Failure to Prevent Elopement Due to Inadequate Supervision and Alarm Response
Penalty
Summary
A deficiency occurred when a resident with a documented history of wandering, psychosis, anxiety disorder, paranoid schizophrenia, schizoaffective disorder, and epilepsy was not adequately supervised to prevent elopement. The resident was identified as being at risk for elopement and wandering, with an active care plan in place that included interventions such as a wander guard device, comfort measures, and environmental modifications. Despite these interventions, the resident was last seen by staff at approximately 5:30 PM and was later found outside the facility by first responders at 6:06 PM, indicating a lapse in supervision and monitoring. The resident's care plan and medical records indicated daily wandering behaviors and cognitive impairment, with a Brief Interview for Mental Status (BIMS) score of 9. On the day of the incident, the resident was observed ambulating in the hallway and did not exhibit exit-seeking behaviors at that time. However, the door alarm was activated at approximately 5:15 PM, and a CNA responded but assumed another resident with a wander guard had triggered the alarm. The CNA looked outside but did not see anyone and did not further investigate, resulting in the resident leaving the facility undetected. Staff did not become aware of the resident's absence until contacted by police, at which point a Code White/elopement was initiated. The resident was located approximately 700 feet from the facility and was transported to the hospital for evaluation. Interviews with staff confirmed that the wander guard was functioning, but no alarms were heard by the assigned nurse during the relevant time period. The incident revealed a failure to ensure adequate supervision and response to alarm systems for a resident at high risk of elopement.
Removal Plan
- Resident transported to hospital ER per EMS. Upon reentry, assigned nurse verified resident wander guard bracelet was in place, intact and functioning on right wrist.

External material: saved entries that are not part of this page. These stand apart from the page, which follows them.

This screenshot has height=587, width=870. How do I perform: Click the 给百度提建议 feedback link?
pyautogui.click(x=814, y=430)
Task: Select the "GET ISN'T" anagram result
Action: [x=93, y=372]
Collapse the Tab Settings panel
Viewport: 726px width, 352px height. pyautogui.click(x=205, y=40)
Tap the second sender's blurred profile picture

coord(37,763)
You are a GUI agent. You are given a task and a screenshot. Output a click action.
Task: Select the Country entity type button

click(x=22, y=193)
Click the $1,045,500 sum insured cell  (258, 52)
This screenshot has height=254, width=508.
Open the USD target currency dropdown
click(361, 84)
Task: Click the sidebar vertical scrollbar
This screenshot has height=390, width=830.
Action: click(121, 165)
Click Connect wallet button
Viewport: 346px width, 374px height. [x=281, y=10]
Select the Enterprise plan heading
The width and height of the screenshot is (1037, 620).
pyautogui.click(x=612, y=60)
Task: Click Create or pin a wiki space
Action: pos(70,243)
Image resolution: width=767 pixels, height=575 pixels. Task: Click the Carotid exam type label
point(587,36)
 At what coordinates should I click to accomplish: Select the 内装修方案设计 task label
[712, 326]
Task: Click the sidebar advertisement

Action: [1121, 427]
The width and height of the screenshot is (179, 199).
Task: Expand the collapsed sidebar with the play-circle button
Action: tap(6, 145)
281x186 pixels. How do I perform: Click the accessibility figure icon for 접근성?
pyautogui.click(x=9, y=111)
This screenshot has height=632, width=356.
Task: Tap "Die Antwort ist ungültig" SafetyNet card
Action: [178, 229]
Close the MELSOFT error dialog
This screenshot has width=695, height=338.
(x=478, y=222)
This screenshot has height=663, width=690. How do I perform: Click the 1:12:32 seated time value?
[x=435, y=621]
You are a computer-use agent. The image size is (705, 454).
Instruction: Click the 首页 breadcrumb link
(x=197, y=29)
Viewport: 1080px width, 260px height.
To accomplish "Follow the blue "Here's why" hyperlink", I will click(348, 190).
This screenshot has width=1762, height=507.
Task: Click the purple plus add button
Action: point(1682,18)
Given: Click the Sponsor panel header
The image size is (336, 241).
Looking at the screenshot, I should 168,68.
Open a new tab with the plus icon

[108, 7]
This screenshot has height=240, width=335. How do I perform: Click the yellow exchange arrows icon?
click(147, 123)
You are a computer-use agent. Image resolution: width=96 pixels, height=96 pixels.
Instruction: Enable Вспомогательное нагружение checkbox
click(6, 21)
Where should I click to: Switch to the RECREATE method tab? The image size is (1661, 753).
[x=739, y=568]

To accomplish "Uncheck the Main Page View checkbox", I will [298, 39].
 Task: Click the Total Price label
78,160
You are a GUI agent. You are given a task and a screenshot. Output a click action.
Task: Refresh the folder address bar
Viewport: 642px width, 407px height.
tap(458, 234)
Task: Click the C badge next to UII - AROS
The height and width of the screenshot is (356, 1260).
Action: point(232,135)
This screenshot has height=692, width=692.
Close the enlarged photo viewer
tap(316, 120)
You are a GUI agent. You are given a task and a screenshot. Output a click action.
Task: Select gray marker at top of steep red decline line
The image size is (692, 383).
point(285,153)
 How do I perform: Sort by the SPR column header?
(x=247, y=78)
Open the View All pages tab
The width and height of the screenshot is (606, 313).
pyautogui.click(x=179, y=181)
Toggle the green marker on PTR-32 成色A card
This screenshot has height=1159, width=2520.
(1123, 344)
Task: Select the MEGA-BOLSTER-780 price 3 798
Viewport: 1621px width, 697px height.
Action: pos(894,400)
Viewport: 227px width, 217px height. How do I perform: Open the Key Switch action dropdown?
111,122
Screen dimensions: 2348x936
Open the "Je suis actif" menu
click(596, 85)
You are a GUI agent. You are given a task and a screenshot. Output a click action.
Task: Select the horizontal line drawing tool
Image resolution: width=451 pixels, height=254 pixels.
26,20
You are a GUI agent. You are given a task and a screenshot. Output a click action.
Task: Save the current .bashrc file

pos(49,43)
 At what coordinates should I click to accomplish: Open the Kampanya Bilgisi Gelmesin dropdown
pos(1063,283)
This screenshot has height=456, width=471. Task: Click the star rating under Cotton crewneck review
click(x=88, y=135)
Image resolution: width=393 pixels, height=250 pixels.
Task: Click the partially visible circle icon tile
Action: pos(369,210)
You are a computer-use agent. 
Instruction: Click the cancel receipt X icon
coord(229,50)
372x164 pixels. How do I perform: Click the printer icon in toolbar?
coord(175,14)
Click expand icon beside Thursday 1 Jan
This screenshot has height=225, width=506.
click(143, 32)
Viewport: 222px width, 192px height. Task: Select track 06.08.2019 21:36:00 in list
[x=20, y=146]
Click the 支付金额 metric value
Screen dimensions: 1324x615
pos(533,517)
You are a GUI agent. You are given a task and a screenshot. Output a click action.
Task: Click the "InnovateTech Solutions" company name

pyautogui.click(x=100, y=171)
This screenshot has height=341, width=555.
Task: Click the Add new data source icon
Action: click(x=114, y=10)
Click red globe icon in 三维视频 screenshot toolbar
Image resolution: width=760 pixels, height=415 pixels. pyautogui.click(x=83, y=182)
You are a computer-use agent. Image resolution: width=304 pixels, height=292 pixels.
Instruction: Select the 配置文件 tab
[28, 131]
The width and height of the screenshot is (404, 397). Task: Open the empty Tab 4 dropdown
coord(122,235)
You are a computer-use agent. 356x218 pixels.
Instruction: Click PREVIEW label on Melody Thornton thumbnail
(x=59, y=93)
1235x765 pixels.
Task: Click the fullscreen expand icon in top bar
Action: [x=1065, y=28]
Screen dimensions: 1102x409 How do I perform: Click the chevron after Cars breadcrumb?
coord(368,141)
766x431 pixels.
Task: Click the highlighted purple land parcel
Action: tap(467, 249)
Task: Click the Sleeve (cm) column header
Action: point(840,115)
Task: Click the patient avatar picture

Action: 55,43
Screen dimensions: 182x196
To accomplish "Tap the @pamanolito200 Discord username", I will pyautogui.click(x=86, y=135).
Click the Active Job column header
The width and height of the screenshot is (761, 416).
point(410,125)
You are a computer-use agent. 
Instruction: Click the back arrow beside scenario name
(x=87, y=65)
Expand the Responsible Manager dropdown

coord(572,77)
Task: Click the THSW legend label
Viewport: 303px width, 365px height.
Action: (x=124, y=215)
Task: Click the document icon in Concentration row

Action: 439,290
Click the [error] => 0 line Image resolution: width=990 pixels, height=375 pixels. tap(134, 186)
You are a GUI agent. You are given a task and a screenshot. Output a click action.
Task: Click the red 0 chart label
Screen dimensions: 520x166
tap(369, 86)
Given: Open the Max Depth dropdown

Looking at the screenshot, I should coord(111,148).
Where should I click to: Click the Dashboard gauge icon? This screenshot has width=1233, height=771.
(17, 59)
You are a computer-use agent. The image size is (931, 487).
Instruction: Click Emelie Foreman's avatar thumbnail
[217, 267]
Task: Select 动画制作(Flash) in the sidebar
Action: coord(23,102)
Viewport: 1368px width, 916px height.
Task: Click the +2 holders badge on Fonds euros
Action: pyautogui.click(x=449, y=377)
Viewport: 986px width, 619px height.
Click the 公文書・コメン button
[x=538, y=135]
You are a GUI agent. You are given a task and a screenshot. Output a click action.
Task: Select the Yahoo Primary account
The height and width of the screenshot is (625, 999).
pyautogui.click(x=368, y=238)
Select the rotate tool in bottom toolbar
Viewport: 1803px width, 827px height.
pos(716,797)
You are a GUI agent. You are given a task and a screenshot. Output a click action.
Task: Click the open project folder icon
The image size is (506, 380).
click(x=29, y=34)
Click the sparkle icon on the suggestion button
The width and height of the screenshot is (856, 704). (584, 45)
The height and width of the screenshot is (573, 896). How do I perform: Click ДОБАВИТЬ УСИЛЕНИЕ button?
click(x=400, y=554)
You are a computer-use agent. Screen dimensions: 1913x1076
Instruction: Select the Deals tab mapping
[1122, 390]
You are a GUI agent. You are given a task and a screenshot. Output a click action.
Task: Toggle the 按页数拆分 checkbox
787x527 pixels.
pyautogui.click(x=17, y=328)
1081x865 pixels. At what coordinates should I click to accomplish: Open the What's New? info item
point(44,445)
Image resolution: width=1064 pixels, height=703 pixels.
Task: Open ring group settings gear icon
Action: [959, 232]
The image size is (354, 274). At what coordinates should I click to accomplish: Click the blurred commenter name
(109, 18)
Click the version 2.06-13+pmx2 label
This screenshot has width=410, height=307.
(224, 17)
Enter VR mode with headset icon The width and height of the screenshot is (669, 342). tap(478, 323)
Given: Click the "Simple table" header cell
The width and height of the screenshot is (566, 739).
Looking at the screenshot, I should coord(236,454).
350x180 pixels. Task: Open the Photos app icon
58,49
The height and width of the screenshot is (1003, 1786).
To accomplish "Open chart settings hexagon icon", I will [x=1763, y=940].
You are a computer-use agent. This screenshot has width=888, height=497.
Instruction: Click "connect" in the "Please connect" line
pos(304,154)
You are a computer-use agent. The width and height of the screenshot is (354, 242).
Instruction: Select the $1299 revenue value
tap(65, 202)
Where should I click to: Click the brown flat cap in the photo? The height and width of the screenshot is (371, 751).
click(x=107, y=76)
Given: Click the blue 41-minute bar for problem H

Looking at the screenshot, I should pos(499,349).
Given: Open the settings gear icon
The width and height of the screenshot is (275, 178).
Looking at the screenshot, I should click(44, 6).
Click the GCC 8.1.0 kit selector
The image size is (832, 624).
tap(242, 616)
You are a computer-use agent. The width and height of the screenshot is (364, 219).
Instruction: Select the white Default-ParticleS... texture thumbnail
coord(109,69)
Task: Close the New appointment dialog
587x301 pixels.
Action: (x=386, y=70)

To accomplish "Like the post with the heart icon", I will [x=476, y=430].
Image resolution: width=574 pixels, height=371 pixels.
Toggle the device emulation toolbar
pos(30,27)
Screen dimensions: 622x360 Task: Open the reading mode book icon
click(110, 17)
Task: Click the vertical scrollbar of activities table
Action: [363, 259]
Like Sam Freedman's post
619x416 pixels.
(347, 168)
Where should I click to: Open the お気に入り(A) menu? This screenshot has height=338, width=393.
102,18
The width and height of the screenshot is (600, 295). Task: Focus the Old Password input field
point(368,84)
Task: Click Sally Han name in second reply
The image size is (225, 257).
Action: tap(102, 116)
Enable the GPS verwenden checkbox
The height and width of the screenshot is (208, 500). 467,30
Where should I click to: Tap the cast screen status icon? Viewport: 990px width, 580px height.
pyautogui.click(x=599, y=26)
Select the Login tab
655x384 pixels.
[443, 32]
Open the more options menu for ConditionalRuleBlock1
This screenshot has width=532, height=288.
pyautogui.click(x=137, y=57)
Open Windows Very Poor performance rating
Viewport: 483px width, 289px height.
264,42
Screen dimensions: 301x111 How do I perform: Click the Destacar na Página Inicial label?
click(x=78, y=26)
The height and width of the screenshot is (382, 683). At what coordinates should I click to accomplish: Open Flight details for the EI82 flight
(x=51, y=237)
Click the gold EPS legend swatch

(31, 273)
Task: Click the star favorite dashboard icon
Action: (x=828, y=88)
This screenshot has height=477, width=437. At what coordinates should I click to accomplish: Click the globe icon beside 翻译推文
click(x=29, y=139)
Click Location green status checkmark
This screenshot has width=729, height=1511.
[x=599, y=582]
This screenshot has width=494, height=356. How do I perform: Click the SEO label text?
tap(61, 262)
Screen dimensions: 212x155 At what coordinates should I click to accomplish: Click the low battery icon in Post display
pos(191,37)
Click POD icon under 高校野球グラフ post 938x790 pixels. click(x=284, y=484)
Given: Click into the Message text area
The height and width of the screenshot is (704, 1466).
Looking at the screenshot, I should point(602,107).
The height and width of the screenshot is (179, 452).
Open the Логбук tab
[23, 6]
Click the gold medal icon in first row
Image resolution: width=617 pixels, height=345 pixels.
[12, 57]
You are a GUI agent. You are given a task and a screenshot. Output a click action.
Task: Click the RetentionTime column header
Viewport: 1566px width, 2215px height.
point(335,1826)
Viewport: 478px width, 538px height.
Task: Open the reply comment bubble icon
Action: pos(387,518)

- Assigned nurse performed body audit with no injury noted and documented body audit results in resident's medical record.
- Elopement Risk Observation repeated.
- Intervention: Wander guard bracelet to wrist and checked weekly.
- Maintenance Director/Designee performed an audit to ensure facility exits alarms were functioning.
- Wander guard audits completed.
- Residents at risk of elopement identified; placement and function of wander guards verified by DON for each.
- Elopement Risk Observations done in the past 90 days on current residents reviewed by nursing managers for accuracy; residents identified at risk will be reviewed for appropriate interventions.
- Educate facility staff regarding Wander guard System with emphasis on determining cause of alarm if sounding.
- New admissions will be reviewed in morning meeting daily as part of the clinical morning meeting process.
- Elopement Risk Observations will be reviewed for accuracy and interventions validated if indicated.
- Quarterly assessments will be reviewed as part of the MDS/Care planning process.
- The Director of Nursing will randomly audit a minimum of 5 Elopement Risk Observations weekly for 4 weeks then monthly for 2 additional months to validate accuracy.
- The Maintenance Director/designee will inspect facility doors with wander guard system 3 times weekly for 4 weeks then weekly for 2 additional months.
- The Facility Administrator will make rounds weekly for 4 weeks then monthly for 2 additional months with maintenance director to validate that doors are functioning properly.
- Ad hoc QAPI held to discuss the resident elopement and plan for improvement.
- This process will be reviewed in QAPI for a minimum of 3 months.